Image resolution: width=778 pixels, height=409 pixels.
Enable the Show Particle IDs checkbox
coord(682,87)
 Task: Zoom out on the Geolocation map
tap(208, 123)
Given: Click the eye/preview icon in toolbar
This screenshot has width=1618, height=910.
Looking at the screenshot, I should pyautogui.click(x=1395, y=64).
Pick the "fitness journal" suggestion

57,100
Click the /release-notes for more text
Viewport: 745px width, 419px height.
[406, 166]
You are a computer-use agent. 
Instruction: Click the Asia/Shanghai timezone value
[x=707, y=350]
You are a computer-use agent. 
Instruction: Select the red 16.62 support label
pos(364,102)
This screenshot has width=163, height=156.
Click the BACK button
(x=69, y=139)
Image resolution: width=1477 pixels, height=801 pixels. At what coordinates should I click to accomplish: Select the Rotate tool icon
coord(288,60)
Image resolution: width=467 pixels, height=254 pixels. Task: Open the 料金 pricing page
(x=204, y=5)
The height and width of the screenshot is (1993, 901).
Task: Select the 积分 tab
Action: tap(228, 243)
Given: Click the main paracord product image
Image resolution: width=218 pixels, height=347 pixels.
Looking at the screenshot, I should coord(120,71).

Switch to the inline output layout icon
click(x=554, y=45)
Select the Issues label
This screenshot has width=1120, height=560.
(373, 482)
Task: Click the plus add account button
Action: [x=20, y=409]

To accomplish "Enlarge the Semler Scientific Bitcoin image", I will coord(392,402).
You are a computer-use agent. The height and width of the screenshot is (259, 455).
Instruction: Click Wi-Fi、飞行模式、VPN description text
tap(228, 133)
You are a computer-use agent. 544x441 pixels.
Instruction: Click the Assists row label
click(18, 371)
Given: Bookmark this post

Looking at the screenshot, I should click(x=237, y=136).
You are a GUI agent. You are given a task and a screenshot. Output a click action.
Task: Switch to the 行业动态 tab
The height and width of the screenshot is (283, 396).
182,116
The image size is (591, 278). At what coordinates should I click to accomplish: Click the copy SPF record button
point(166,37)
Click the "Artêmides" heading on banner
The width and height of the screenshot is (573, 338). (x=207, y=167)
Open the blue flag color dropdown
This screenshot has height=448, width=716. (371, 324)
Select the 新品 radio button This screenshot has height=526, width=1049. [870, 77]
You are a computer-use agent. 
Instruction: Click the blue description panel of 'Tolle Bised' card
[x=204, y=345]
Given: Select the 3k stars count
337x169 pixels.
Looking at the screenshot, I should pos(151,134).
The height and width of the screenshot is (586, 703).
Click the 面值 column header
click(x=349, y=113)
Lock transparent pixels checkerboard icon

----------

*PROBLEM*. Retype, exactly and only, the lines running from the one with "337x169 pixels." through the final line of the listing above.

*ANSWER BELOW*.
337x169 pixels.
Looking at the screenshot, I should pos(151,134).
The height and width of the screenshot is (586, 703).
Click the 面值 column header
click(x=349, y=113)
Lock transparent pixels checkerboard icon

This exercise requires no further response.